▸ Exercise data:
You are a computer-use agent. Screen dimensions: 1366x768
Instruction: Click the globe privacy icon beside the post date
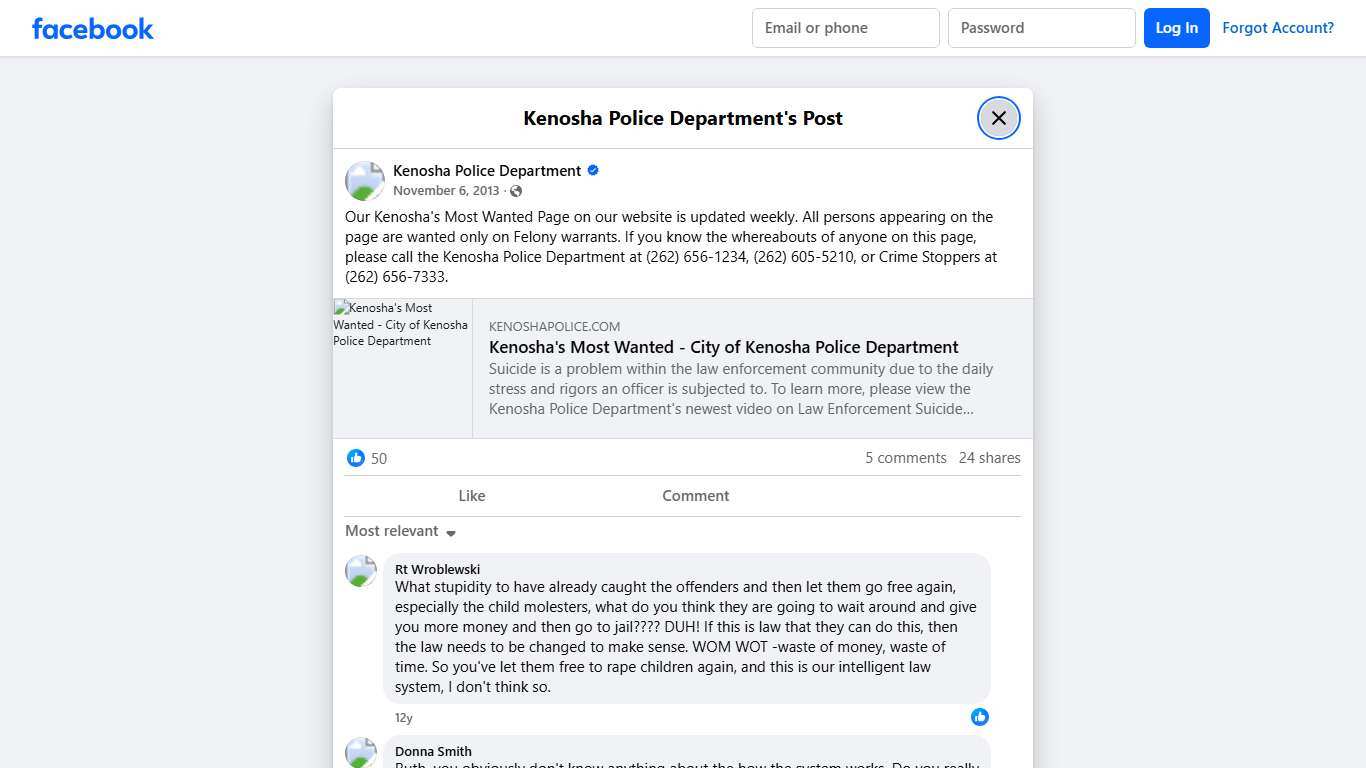516,190
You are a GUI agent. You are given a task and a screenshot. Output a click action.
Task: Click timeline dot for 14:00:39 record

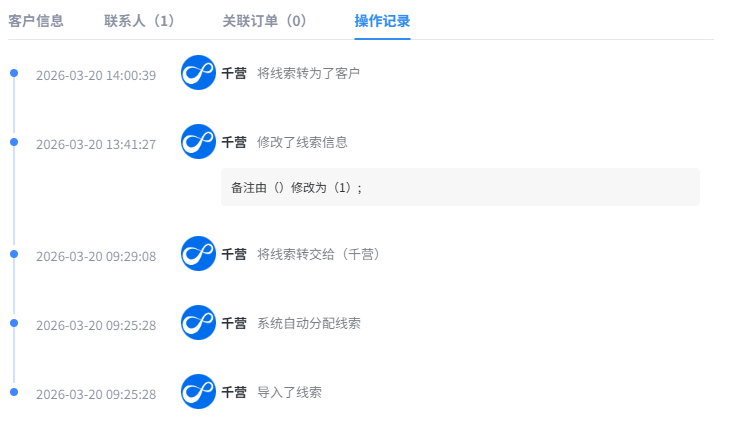pos(14,73)
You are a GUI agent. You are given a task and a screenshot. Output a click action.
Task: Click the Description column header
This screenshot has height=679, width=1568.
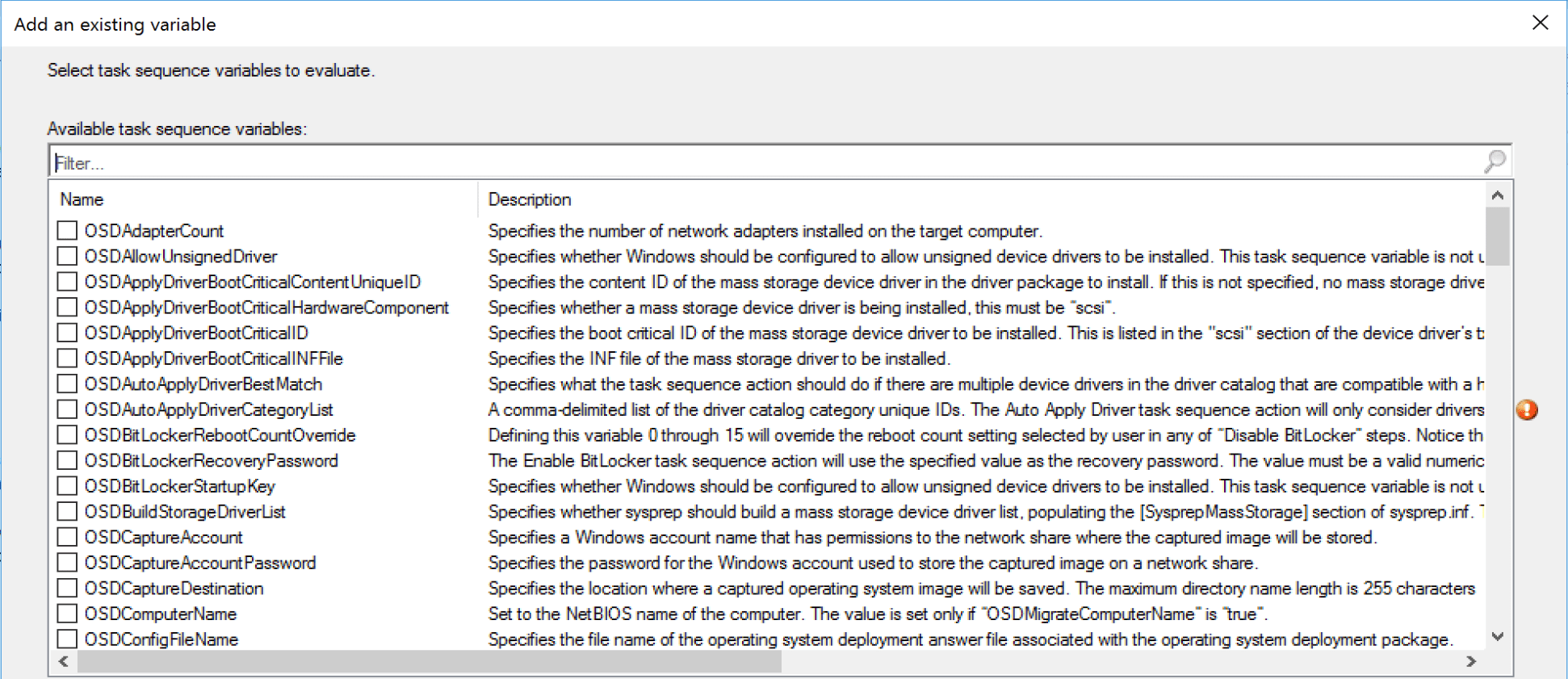pos(530,199)
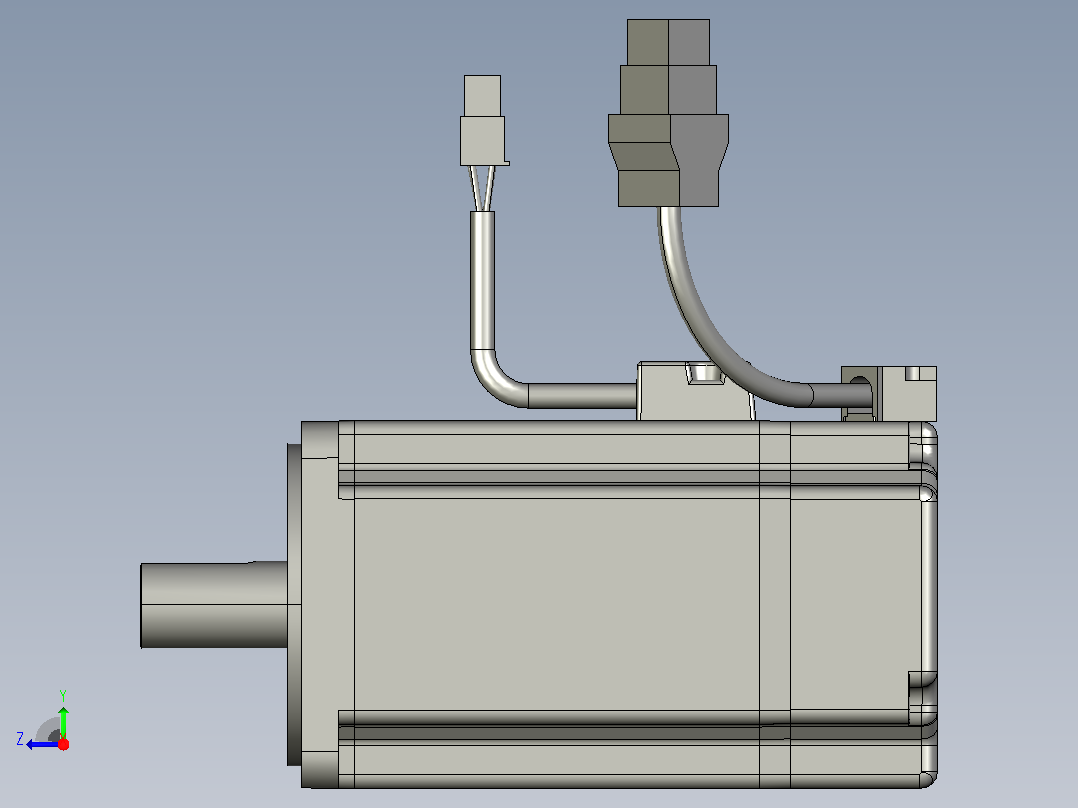Select the red X axis origin dot

click(63, 744)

▸ Assigned task:
Only the text is to be copied: please reproduce the records exactly and drop the pictures.

▸ Response to the task:
You are a computer-use agent. Screen dimensions: 1366x768
Instruction: Click the globe privacy icon beside the post date
516,190
You are a GUI agent. You are given a task and a screenshot. Output a click action.
Task: Click timeline dot for 14:00:39 record

pos(14,73)
You are a GUI agent. You are given a task and a screenshot. Output a click action.
Task: Click the Description column header
This screenshot has height=679, width=1568.
pos(530,199)
Select the red X axis origin dot

click(63, 744)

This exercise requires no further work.